> **What needs to be done**
Retype each of the following entries line for line, leaving out the pictures.

> **Raw records**
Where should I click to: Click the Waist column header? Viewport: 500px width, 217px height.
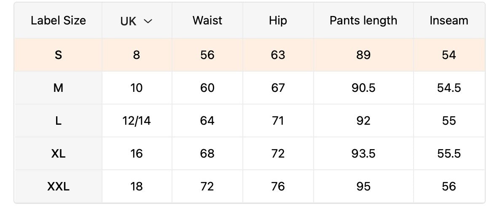(207, 21)
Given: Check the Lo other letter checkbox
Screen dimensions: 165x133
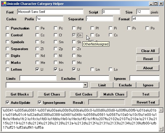Looking at the screenshot, I should pyautogui.click(x=111, y=70).
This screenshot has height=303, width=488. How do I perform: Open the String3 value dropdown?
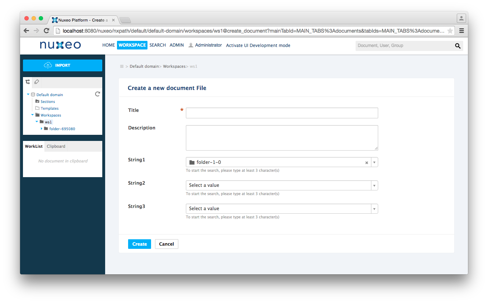pos(374,208)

> **Expected output**
Where should I click to: Click the Waist column header? Viewport: 500px width, 217px height.
(207, 21)
Given: Check the Lo other letter checkbox
Screen dimensions: 165x133
Looking at the screenshot, I should pyautogui.click(x=111, y=70).
This screenshot has height=303, width=488. How do I perform: Open the String3 value dropdown?
pos(374,208)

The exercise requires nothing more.